Introduction to the Special Issue on Evaluating the Security of Complex Systems

Abstract

Recent security breaches show the need to secure large, distributed, complex systems. A fundamental, but little discussed aspect of security is how to evaluate when a complete system is secure. Purely formal methods cannot handle this level of complexity. Code checking does not consider the interaction of separate modules working together and is hard to scale. Model-based approaches, such as patterns and problem frames, can be effective for handling large systems. Their use in evaluating security appears promising. A few works in this direction exist, but there is a need for more ideas. This Special Issue focuses on global, model-based, architectural, and systems-oriented evaluation methods.

Patterns have a big potential to build secure systems, which have not yet been exploited in industry. There are several reasons for this but one of the most important is that there are no evaluations of the security of the systems built using security patterns. We have found very few papers attempting to evaluate security, not just in systems using patterns, but on any other type of system [1,2,3,4]. This is especially paradoxical for systems built with security patterns since, as we discussed in our previous works [2,5], patterns provide a reference to perform this evaluation by analyzing if the patterns provide a way to control the identified threats or as a basis for proofs. Our intention was also to identify if approaches using other artifacts could lead to some type of evaluation. We invited 12 colleagues of whom we had a high opinion and who all work on similar subjects, and we were able to convince five of them to submit papers, which were carefully reviewed and revised before being approved for publication. We hope these papers give an enlightening view of some of the current issues of security evaluation.

The five papers in this issue are related in a rather loose way to the subject of security evaluation, focusing on different aspects and using, not only patterns, but other related artifacts. We did not try to enforce strict compliance with the call for papers, as we thought that as far as their general objectives were consistent with our objectives, it was worthwhile to present their ideas.

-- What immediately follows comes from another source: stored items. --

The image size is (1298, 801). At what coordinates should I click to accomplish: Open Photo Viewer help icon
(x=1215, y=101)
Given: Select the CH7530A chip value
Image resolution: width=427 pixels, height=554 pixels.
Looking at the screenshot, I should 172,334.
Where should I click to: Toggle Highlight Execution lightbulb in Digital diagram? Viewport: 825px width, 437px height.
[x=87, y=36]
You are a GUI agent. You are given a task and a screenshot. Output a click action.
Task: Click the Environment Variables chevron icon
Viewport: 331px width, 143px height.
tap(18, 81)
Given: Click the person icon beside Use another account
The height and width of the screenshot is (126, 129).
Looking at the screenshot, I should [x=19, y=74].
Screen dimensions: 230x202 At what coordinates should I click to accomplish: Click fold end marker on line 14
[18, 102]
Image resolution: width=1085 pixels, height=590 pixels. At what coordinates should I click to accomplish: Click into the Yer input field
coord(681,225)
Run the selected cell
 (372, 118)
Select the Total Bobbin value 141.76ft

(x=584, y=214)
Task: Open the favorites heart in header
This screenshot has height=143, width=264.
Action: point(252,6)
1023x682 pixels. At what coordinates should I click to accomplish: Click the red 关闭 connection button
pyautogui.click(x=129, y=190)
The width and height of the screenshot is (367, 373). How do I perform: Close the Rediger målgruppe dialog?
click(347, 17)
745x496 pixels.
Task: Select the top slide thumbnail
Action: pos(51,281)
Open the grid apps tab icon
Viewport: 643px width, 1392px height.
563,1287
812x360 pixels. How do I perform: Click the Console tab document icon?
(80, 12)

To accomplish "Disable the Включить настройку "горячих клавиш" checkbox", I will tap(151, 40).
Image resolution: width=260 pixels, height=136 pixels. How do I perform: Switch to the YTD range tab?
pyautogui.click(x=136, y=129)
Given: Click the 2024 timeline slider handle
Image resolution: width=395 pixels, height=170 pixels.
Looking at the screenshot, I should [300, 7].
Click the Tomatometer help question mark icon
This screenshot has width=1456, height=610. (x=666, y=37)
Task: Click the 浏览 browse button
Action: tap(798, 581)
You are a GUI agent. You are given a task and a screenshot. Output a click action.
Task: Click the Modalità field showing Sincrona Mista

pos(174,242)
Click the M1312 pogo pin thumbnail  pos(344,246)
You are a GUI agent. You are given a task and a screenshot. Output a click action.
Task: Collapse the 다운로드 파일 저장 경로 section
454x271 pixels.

The paper by Heckman and Schell [6] leverages patterns to design systems that can be proven to be secure. As a basic pattern they use a Reference Monitor, the implementation of which is a multilevel model security kernel. Roger Schell is one of the pioneers of the concept of the security kernel, which he has applied to a variety of systems and the paper summarizes his experience. Heckman and Schell’s paper emphasizes a fundamental point: we need secure designs, not just secure implementations. A strong design can assure the overall security of a system, even if some parts may be compromised [7]. Patterns are a way to enforce good designs, potentially allowing proofs or at least analysis of security properties. The paper shows clearly how the application of principles through patterns can stop subversion attacks, which are impossible to control through good coding and patching.

Yoshizawa et al. are concerned with implementation aspects of security patterns [8]. They indicate that developers may apply the patterns in ways that introduce vulnerabilities and propose a test template to determine if an applied pattern has introduced vulnerabilities. Their approach also helps correct vulnerabilities that are found.

Zalewski et al. [9] consider measuring security in cyberphysical systems. They discuss the measurement process and present five approaches to perform this evaluation, including one using security patterns. Cyberphysical systems are used in a variety of applications, including electricity generation, transportation, medical systems, and many others. These are often critical applications where security is of fundamental importance but there is relatively little work on evaluating their security.

With vehicles having more and more computational power, their security is becoming critical and manufacturers are worried about making their products secure which in this case implies also safety; take, for example, a security attack that can make a car go off of a road. The paper by Beckers et al. [10] considers how to evaluate the security of vehicles by extending security standards to the automotive realm.

For some applications, security is not the only or the most important requirement, but their main goal is protecting the privacy of their users. In this case, instead of evaluating security we need to evaluate privacy, which although very close, has its own constraints. Meis and Heisel describe a semi-automatic way to identify privacy requirements in an application [11], using a health application as a case study. The identified requirements can then be used to evaluate the final implementation by looking for inconsistencies between privacy requirements or between privacy requirements and the domain model.

A pattern is a solution to a recurring problem in a specific context [12]. A pattern embodies the knowledge and experience of software developers and can be reused in new applications; carefully-designed patterns implicitly apply good design principles. Patterns are also good for communication between designers and to evaluate and reengineer existing systems. While initially developed for software, patterns can describe hardware, physical entities, and combinations of these. Security patterns provide solutions to security problems, usually on how to stop a threat [5]. Aspect-oriented software development focuses on the identification, specification, and representation of cross-cutting concerns in software units and their modularization into separate functional units as well as their automated composition [13]. In general, aspects are code oriented while patterns are model oriented but there are model-oriented aspects. Problem frames are a requirements engineering approach proposed by Jackson [14]. The system-to-be (called machine) and its interfaces to the environment, which consists of domains, are represented in a context diagram; this method is used in [11].

We acknowledge the contributions of the MDPI editors, as well as the paper reviewers.